BRUSSELS.- Xavier Hufkens announced the representation of leading Chinese artist Zhang Enli (b. 1965) and his inaugural exhibition with the gallery. In this presentation, the varied facets of the artists erudite and lyrical practice are brought to the fore in a thoughtful and representative selection of works spanning both gallery spaces.
Zhang Enli is a painter whose oeuvre has gradually developed from visual interpretations of everyday objects to abstraction. Interested in the morphology of painting and its relationship to space, he works in both two and three dimensions and often creates works directly on the surfaces of walls or cardboard structures. In recent years, he has made a series of immersive, site-specific environments known as space paintings that push the boundaries of his chosen medium. Uniting this diverse yet coherent oeuvre are the enduring themes of memory and emotion, which the artist frequently explores in relation to his experience of growing up in rural China and the present-day reality of his life in Shanghai.
The exhibition opens in the main gallery with a large mural.

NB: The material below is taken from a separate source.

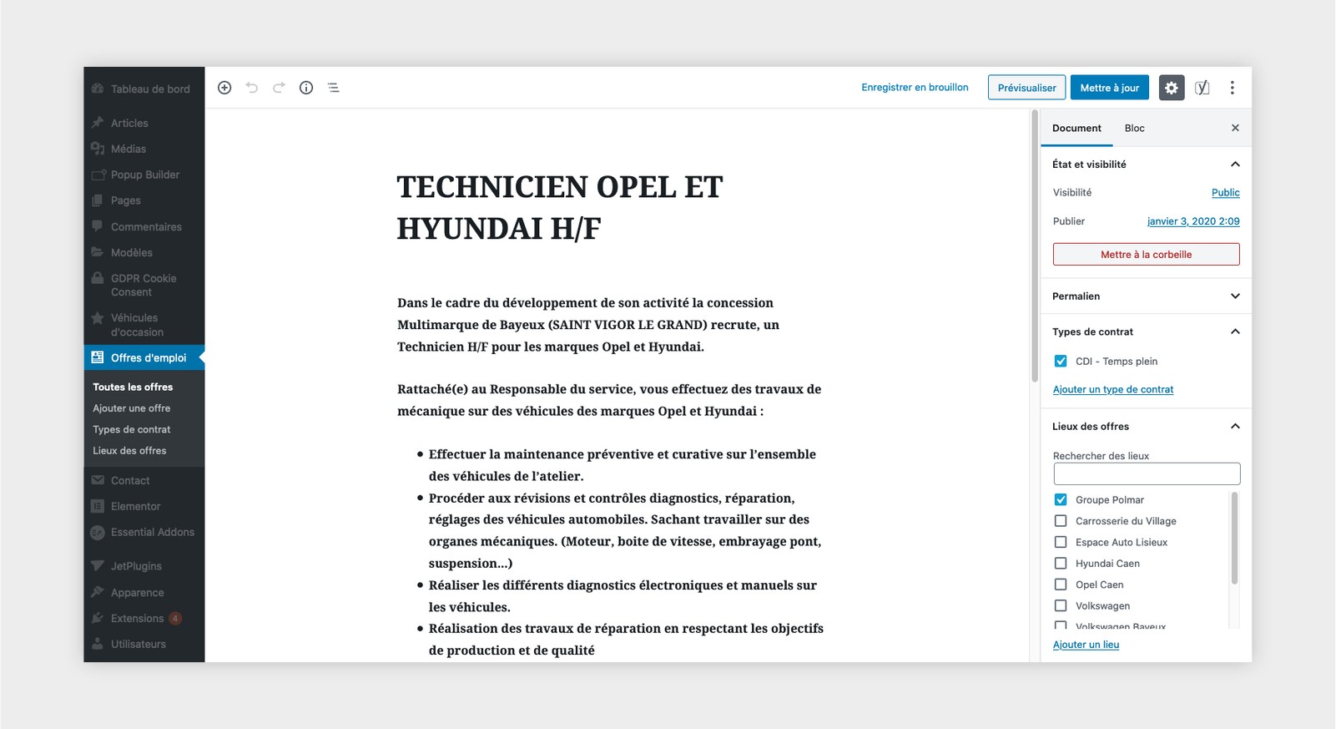
Task: Click the Mettre à la corbeille button
Action: pyautogui.click(x=1146, y=255)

This practice typifies Zhang Enlis intuitive and spatial approach, but also serves as an introduction to his distinctive painterly style. The artist is known for his mastery of thinly applied pigments, which he manipulates using rapid and fluid brushstrokes. Moving from section to section, he adds semi-transparent layers to the wall but never allows texture to accumulate: the end result appears as an indivisible part of the architectural surface while retaining the vestiges of the physical gestures behind its creation.

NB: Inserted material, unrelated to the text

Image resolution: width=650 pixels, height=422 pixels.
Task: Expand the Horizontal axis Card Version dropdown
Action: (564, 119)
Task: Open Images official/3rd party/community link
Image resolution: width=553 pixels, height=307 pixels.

In the adjacent rooms, Zhang Enli presents a series of oil paintings that form a dynamic contrast to the mural. Like much of the artists abstract work, the canvases stem from his interest in human perception and the subconscious. They are directly related to memory and the ever-fluctuating relationship between past and present. More specifically, the artist investigates the fleeting moments in which traces of bygone events, places and impressions make themselves felt in contemporary day-to-day life. Though invisible and elusive, these sensations are intensely palpable and form the springboard for his explorations of colour and composition. Just as his life has embraced two diametrically opposed worlds the rural/traditional and the urban/hyper-modern so too is his technique indebted to both Western and Eastern artistic conventions. The gestural brushwork and sparsely applied paint, both of which are evocative of classical Chinese painting, feel worlds apart from the hard-edged urbanism of twenty-first century Shanghai. This is also true of the colour palette, which seems to have a greater affinity with early twentieth-century modernism than the loud colours one might associate with the bustling metropolis today. These delicate qualities imbue the oil paintings with an air of otherworldliness, as though they emanate from a more distant time and place.
The second space is dominated by a monumental tower made of painted cardboard boxes. These in situ objects have long featured in Zhang Enlis practice, either as the subjects of paintings or as part of actual physical structures. For the artist, cardboard boxes are humble, friendly and often overlooked items. He utilises them here to create a sculptural form, allowing painting to escape the confines of a two-dimensional canvas. This self-assembled three-dimensional painting is as unpretentious as it is ingenious, and a tour de force in terms of scale and execution, echoing the verticality and architectural parameters of the gallery space.
The nearby apartment series of paintings are based on impressions derived from spartan rooms occupied by the artist in various corners of Shanghai and at different stages of his life. They touch upon the notion of transition and evolution, both on a personal level and in terms of the citys own meteoric development. While the old Shanghai that the artist first encountered in the 1990s has disappeared beneath the weight of a futuristic megalopolis, Zhang Enli alludes once again to the meshing and merging of past and present. In this sense, the apartment series correlates socio-economic progress to different types of accommodation, and a fight for survival that often plays out across the city. From the chaos of the urban sprawl, dominated by some of the tallest buildings in the world, he distils a serene emptiness, devoid of all detail and lacking any human presence.
Zhang Enli (b. 1965, Jilin Province in China) lives and works in Shanghai. He graduated from the Arts & Design Institute of Wuxi Technical University, China in 1989. Selected solo exhibitions include Zhang Enli, K11 Foundation, Shanghai, China (2019), Bird Cage: a temporary shelter, Galleria Borghese and the Uccelliera, Rome, Italy (2019), Gesture and Form, Firstsite, Colchester, England (2017); Zhang Enli, Moca, Taipei, Taiwan (2015); Landscape, Museo dArte contemporanea di Villa Croce, Genoa, Italy (2013); and Space Painting, ICA, London, England (2013).